If Maine’s embattled crustaceans are crawling to Canada, the prevailing reason was always thought to be greenhouse-gas oceanic acidification south of the international border.
But a new study turns that theory on its head, blaming alleged lobster movement on warm water allegedly caused by “climate change.”
“As the ocean warms, lobsters are packing their bags and heading north, a slow-motion migration that spells a profound and uncertain future for the industry and the communities that depend on it,” according to William & Mary’s Virginia Institute of Marine Science.
“The problem isn’t that lobsters will disappear or bizarrely evolve into the clawless spiny lobsters of Florida,” the researchers said. “The problem is that the very water that has nurtured them for centuries is becoming their biggest stressor.”
They pooh-poohed the common refrain from fellow environmentalists that greenhouse-gas emissions from the burning of fossil fuels are acidifying – and killing – fish more than warm water is.
The lab people tried an experiment, putting one batch of juvenile lobsters in an acidified bath and a second batch in warm water.
The former survived longer than the latter.
The Gulf of Maine, so they claim, is warming faster than 99% of the world’s oceans, the result of which unnaturally speeds up the metabolism of lobster larvae, preventing them from developing normally.
Between 1982 and last year, the Gulf’s average annual sea-surface temperature warmed at nearly triple the rate of the world’s oceans, according to the latest analysis.
Maine has seen record-breaking lobster landings in recent years.
But the “scientists” suddenly justify that alleged anomaly by saying it’s not necessarily a sign of a healthy population.
Instead, it’s likely a “temporary consolidation” due to the northern migration to colder water, they retort.
So however fast the Gulf of Maine is supposedly heating up, it’s still the chilliest, most accommodating medium lobsters can find compared to southern waters.
“The ultimate destination for these climate-migrating lobsters is north, into the cooler, more stable waters of Canada,” William & Mary say. “This clear and unambiguous trend is reshaping the entire industry, creating a future where the heart of the American lobster fishery may no longer be in America.”
The lobster industry is the lifeblood of dozens of coastal towns.

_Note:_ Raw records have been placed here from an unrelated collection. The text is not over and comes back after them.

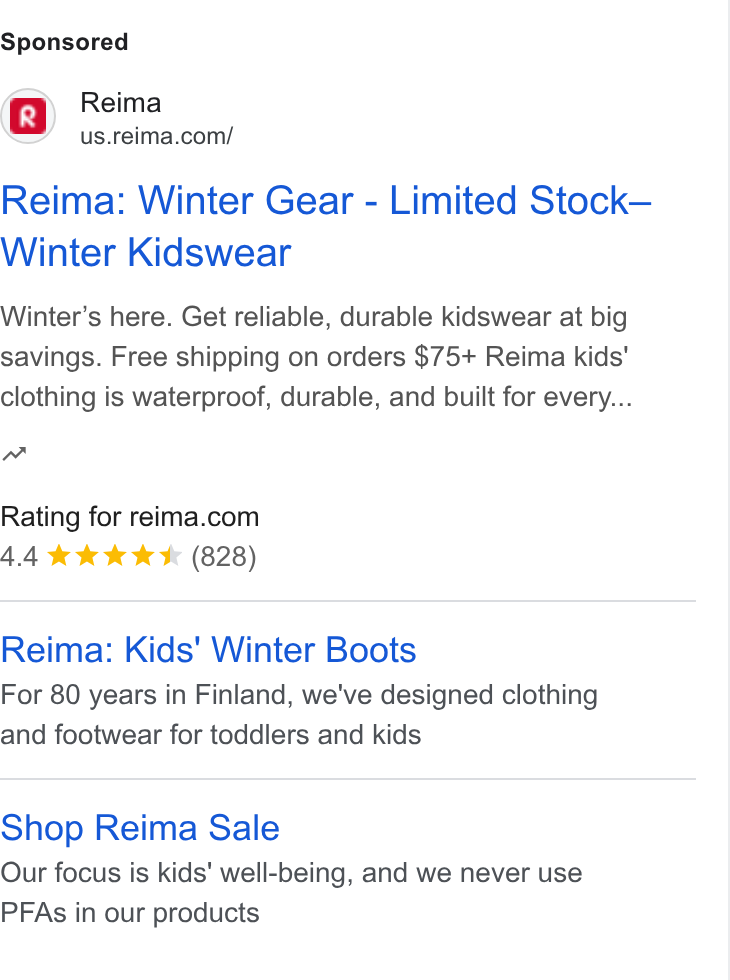Visit the Shop Reima Sale sitelink
Image resolution: width=730 pixels, height=980 pixels.
point(140,828)
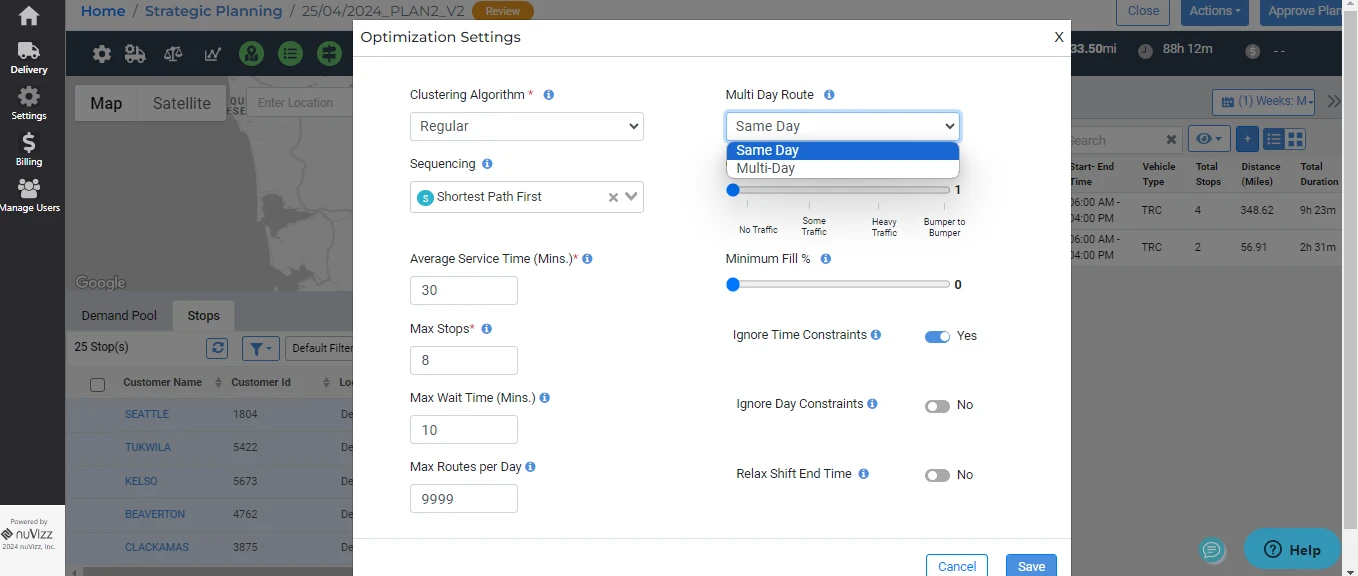Click the line chart toolbar icon
The height and width of the screenshot is (576, 1358).
pyautogui.click(x=212, y=54)
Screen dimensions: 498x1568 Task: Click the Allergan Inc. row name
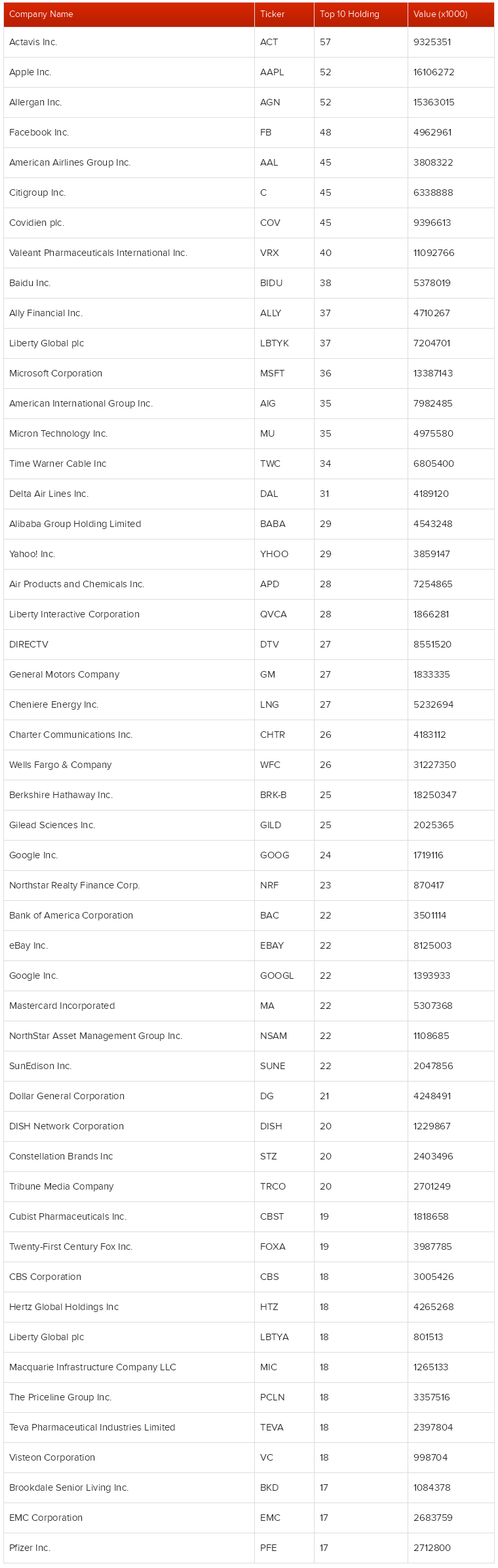(x=35, y=102)
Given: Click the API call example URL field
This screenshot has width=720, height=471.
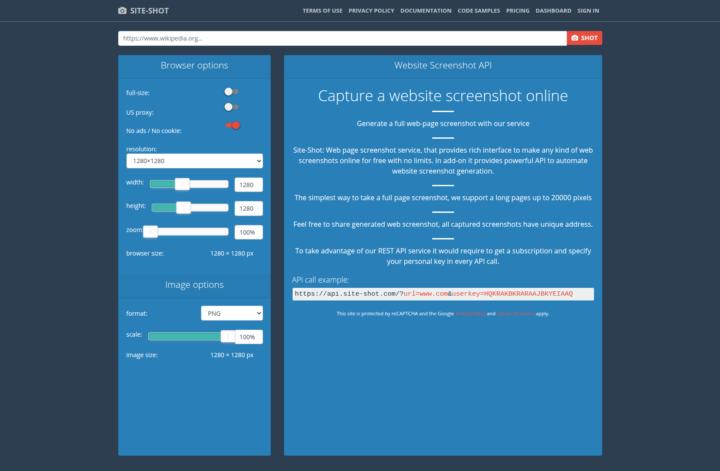Looking at the screenshot, I should [442, 294].
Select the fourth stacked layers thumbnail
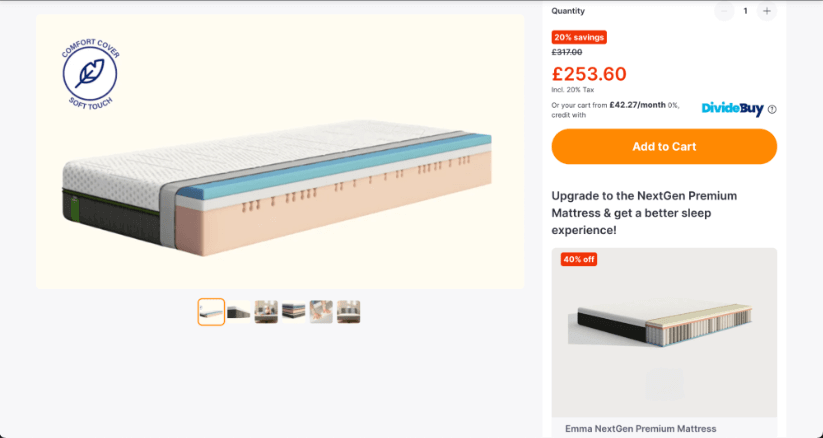Viewport: 823px width, 438px height. (293, 312)
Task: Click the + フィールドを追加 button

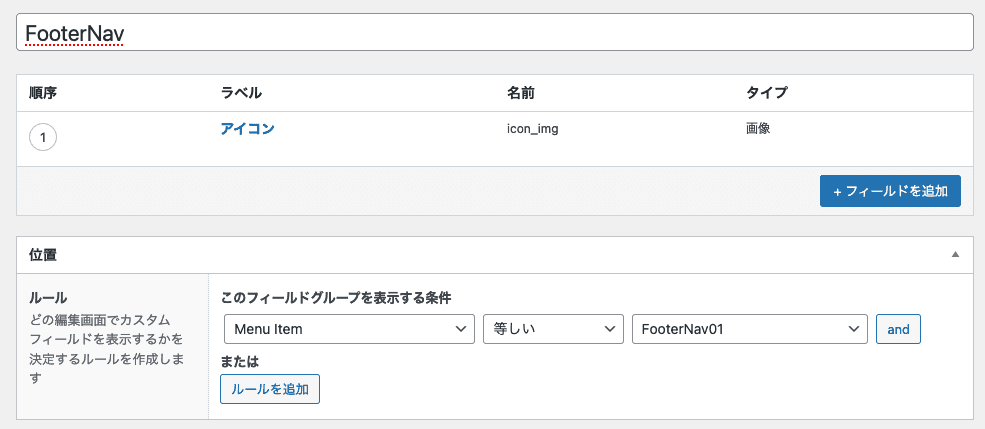Action: [890, 191]
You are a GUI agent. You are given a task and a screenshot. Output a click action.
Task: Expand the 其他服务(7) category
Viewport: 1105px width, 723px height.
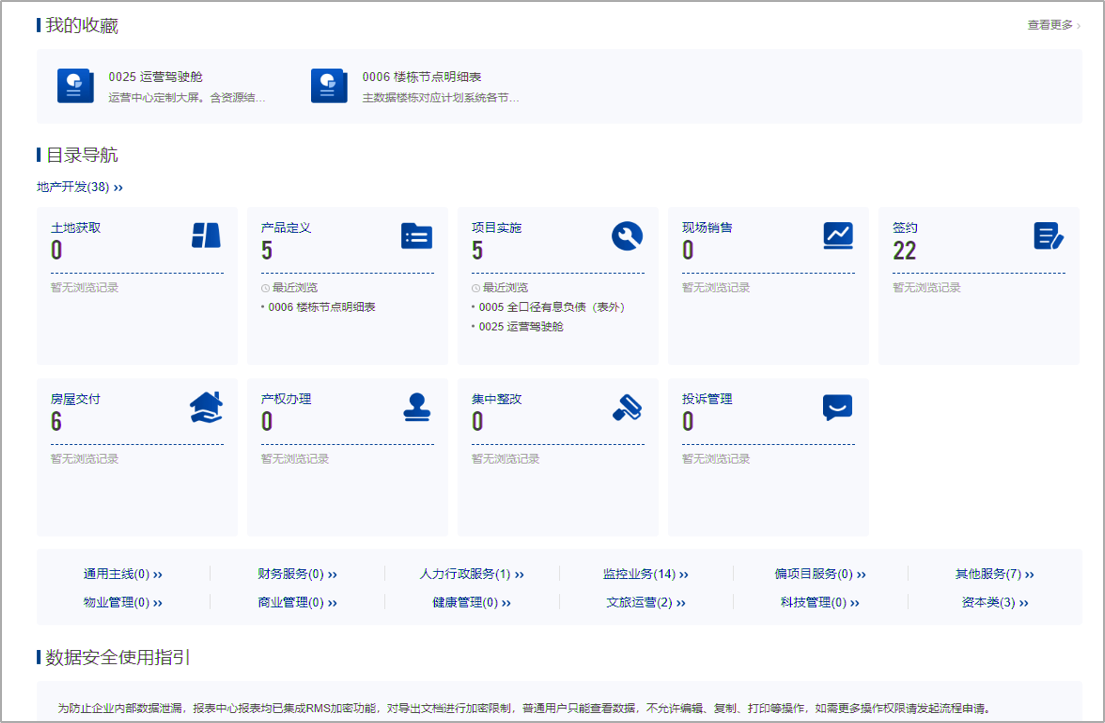tap(994, 574)
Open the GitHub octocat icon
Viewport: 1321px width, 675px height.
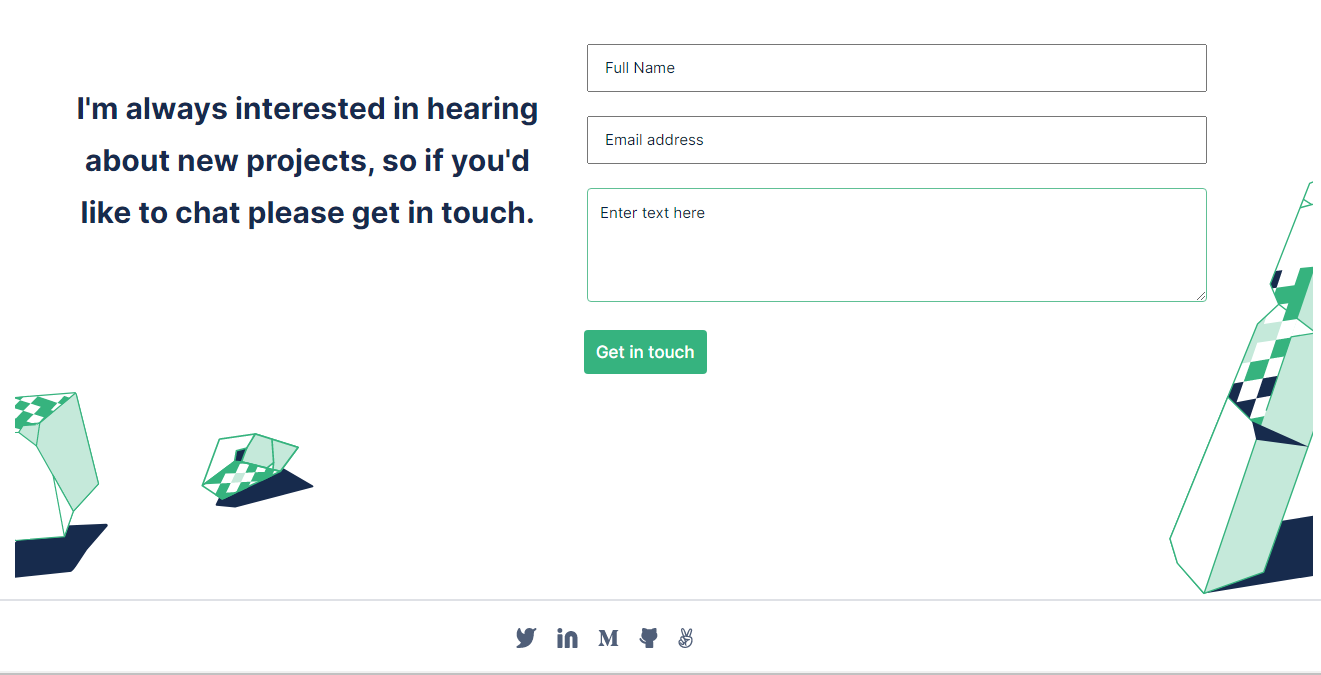click(648, 637)

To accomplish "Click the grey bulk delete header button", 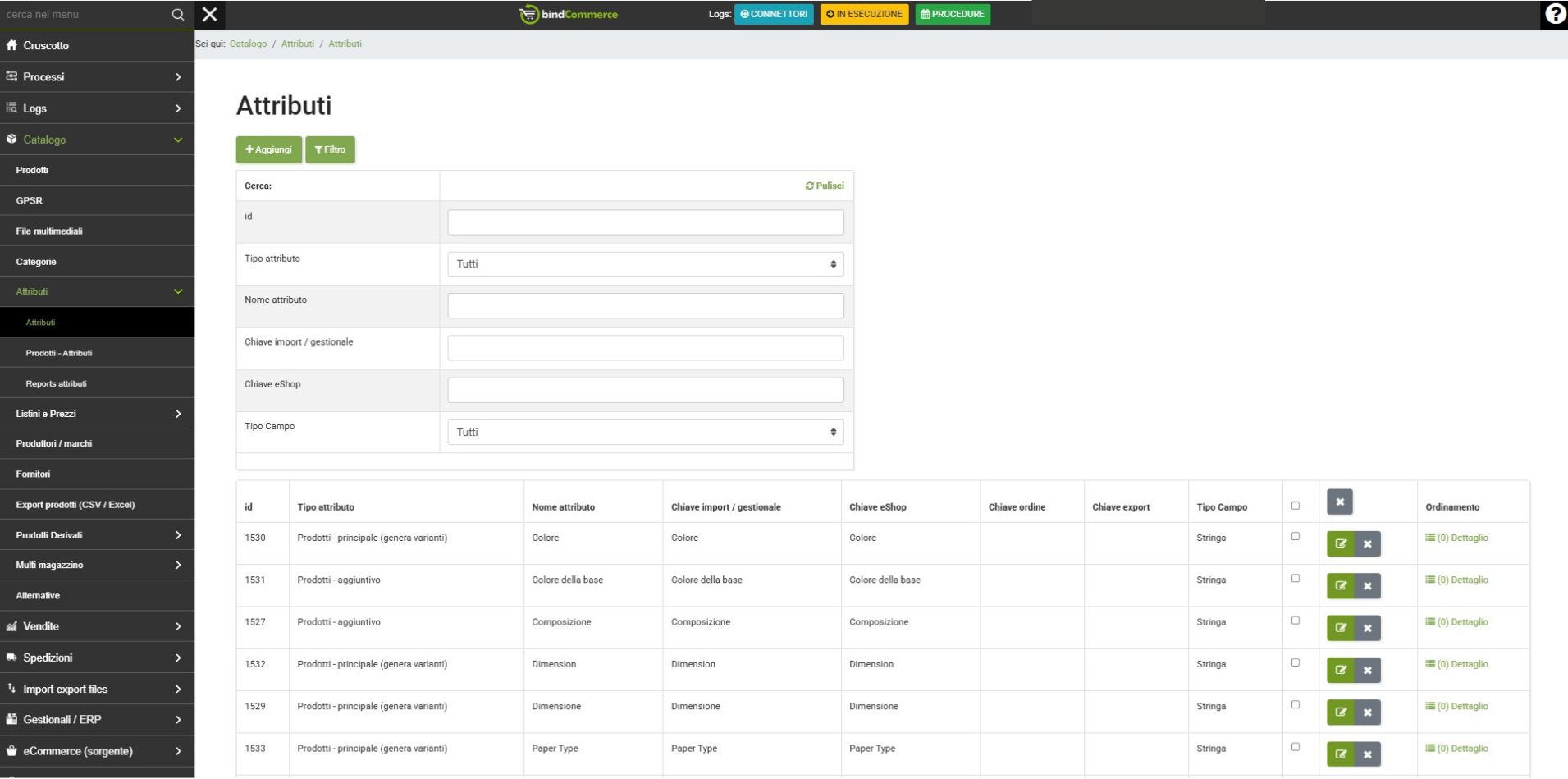I will 1339,502.
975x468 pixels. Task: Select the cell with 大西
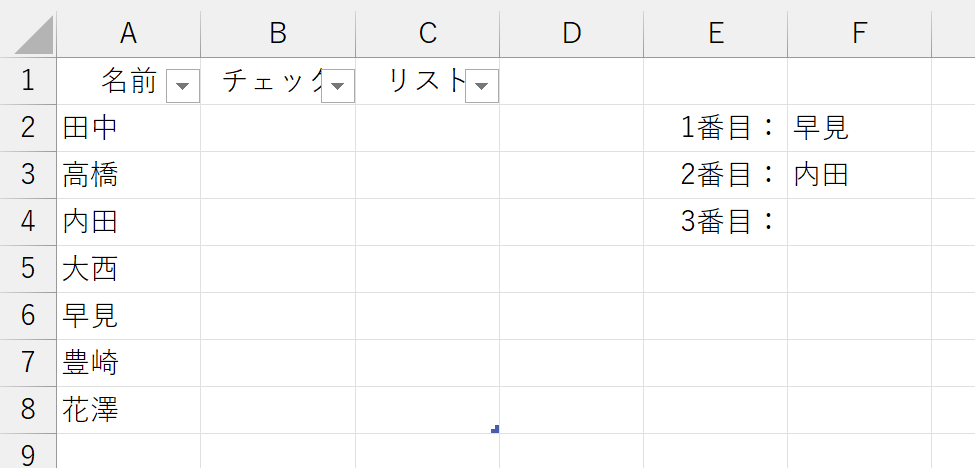[128, 269]
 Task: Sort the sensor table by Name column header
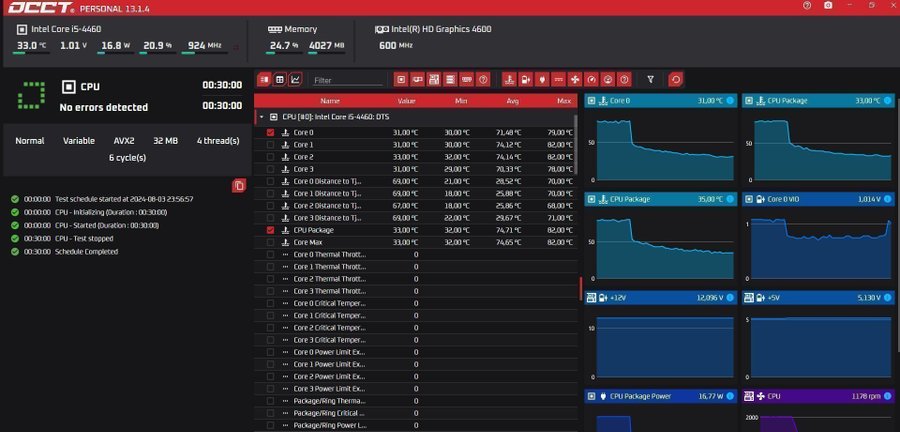(330, 101)
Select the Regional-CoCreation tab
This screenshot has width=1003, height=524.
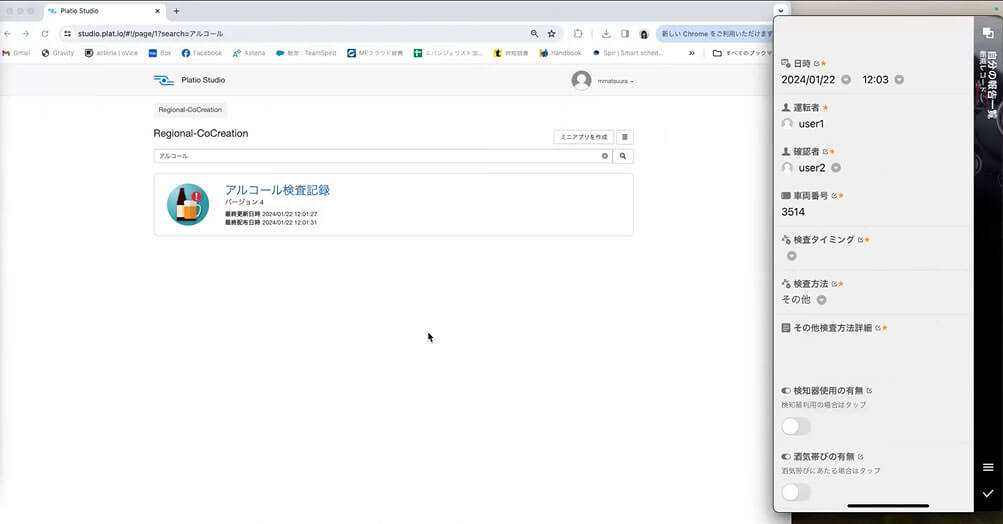(191, 110)
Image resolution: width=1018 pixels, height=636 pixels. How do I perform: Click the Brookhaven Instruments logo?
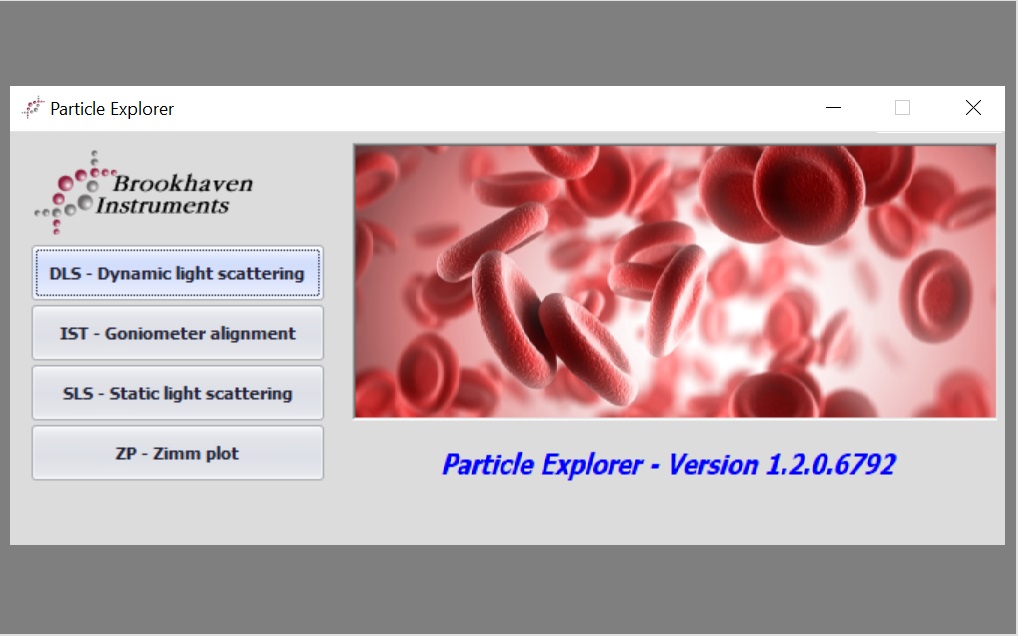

For many families, it’s a multi-generational way of life.
A decline in lobster landings would mean a direct threat to the livelihoods of thousands of fishermen and the entire shoreside economy of bait suppliers, trap builders, and processors.
Whether acidification, warm water or none of the above, the good news is that the New England lobster won’t evolve into the Florida “spiny” variety, which have no claws.
The claw, of course, is one of the key ingredients in traditional Maine lobster rolls.